Dan, berpikir tentang sistem pendidikan kita, dalam dua hari berturut-turut saya dihantam oleh dua berita kecil yang saya baca di koran. Berita pertama, penelitian menyimpulkan bahwa lulusan sekolah kita berada di bawah standar internasional. Berita kedua, yang saya baca pada hari ketika saya merampungkan tulisan ini, menceritakan peristiwa lucu dalam ujian tengah semester di sekolah dasar. Dalam materi ujian bahasa Indonesia untuk kelas VI di Sidoarjo, ada sebuah soal yang sungguh mencengangkan, bunyinya: ''Pengusaha bandel dikerangkeng bareng Mak Erot.'' Pada alinea terakhir artikel tersebut, muncul kalimat, ''Pengusaha nakal diucluk-ucluk, karo biasane dibalsem teronge... I love U full.''

Sebuah kegilaan? Mungkin kekhilafan. Dan di negeri ini kita banyak sekali menyaksikan kekhilafan dalam berbagai bentuk. Dan, kita tak bisa apa-apa ketika kekhilafan itu terjadi terus-menerus dan sudah menjadi sangat lumrah.

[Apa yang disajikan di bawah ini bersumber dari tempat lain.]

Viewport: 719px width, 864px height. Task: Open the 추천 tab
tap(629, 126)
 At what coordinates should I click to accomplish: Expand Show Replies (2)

Terus terang, saya tidak suka membayangkan negeri ini serupa dengan perempuan sia-sia yang dicontohkan dalam kitab suci. Ia adalah perempuan yang memintal benang di siang hari untuk menjadikannya kain dan menguraikan benang yang sudah dipintal kuat-kuat itu pada malam hari untuk membuat kain itu tercerai berai kembali. Dan dalam penegakan hukum, kita tampaknya tengah melakukan hal itu. Atau begitu juga dalam banyak wilayah yang lain? (*)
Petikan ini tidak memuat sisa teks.